Pat had affairs and fleeting assignations with a number of men. Boppo and Papa pretended they didn’t know. Susan and Debbie knew and were embarrassed. But their newly emancipated mother didn't care. In her mind, she had been held back for twenty years, suffocated in a loveless, go-nowhere marriage. Her changed appearance caused ripples at the Siler Family Reunion in August of 1971. The Righteous Sisters—who had always adored her —were shocked at the skimpiness of her bikini bathing suit and the miniskirts she wore. The beautiful little Patty Radcliffe was now the beautiful Pat Taylor. She knew she was a great-looking woman and she believed that men—or rather, a man—was the only avenue to her heart’s desire.
That’s what she wanted, and she went after it. As one of her lovers later remarked, “There wasn't any way you could get away from her, even if you wanted to—which I didn’t. Once she made up her mind she was going to bed with you, you didn't have a chance. She liked sex.”
Pat needed a man. She wasn’t trained to do any kind of work, nor had she ever worked. She was an old-fashioned kind of
woman, she always said, content to do her sewing and fancy work. She had only a junior high school education and she didn’t read anything but historical romance novels, stories about Joan of Arc and Robin Hood, and Victorian poetry. She could sit a horse prettily, but not as competently as she claimed.
For a southern girl, she wasn’t a very good cook. Her own tastes ran to chili dogs, tuna sandwiches, tomato soup, and take-out Chinese food. If her mother didn't cook for her, she would eat bread spread with pimento cheese or peanut butter or a tomato and mayonnaise sandwich for supper.

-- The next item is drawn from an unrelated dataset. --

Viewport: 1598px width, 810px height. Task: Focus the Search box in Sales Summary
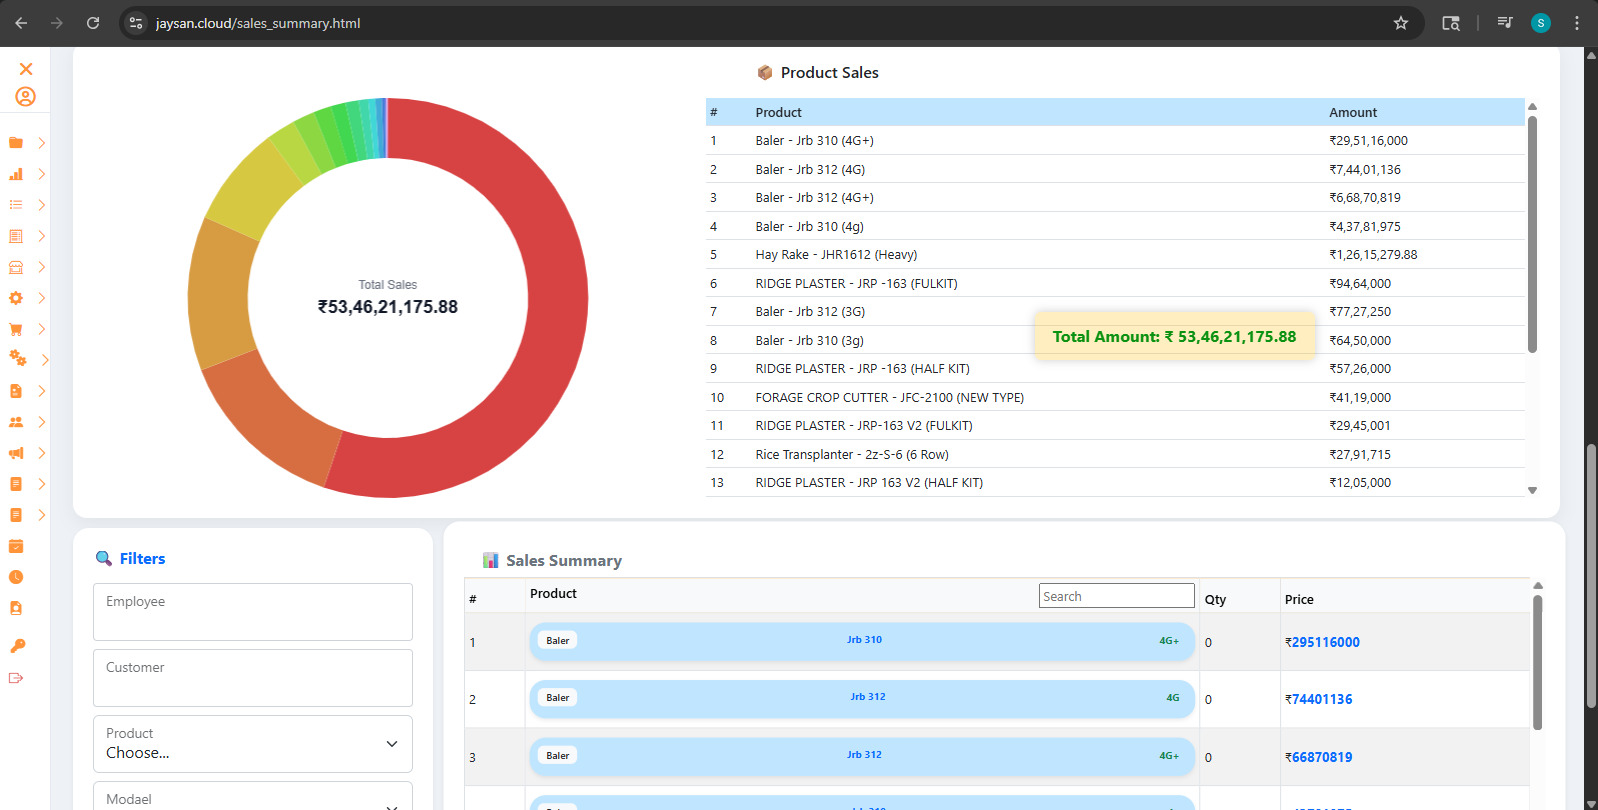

Pat was no longer a military dependent, and without Boppo and Papa she would have had no means of support at all. It would seem that the acquisition of a plantation would be the least of her worries; she needed to find a job. “I guess I’ll have to work at the waffle house,” she often cried to her mother. “I can’t do anything else.” Working in a fast-food restaurant seemed, to Pat, the depths of degradation.
And then, suddenly, any job was out of the question for Pat. In April of 1972 she fell from one of the horses they still had at Tell Road, and it stomped her. Her injuries freed emboli (blood clots) to float freely through her bloodstream. There was real concern that she might suffer a pulmonary embolism—fatal within minutes if it blocked the flow of blood between her heart and lungs. She complained of such severe pain that it took Percodan and morphine to control it. Her doctors warned Pat and Boppo that she would have to beware of embolisms for some years, possibly for the rest of her life.
Invalidism suited Pat. She looked especially fetching as she rested languidly on the veranda, the heat—or a touch of fever—dotting her upper lip and forehead with moisture. No one urged her to get up and get on with her life—not with a wayward blood clot threatening to end it without warning. Boppo was, of course, even more solicitous of her daughter, catering to her every whim.
Pat finally had surgery at Emory University’s hospital. In an extremely delicate operation, surgeons inserted minuscule “umbrellas” through her jugular vein, tiny catch basins that would stop a blood clot before it rushed irrevocably into her pulmonary artery. She spent some time in intensive care but gradually improved.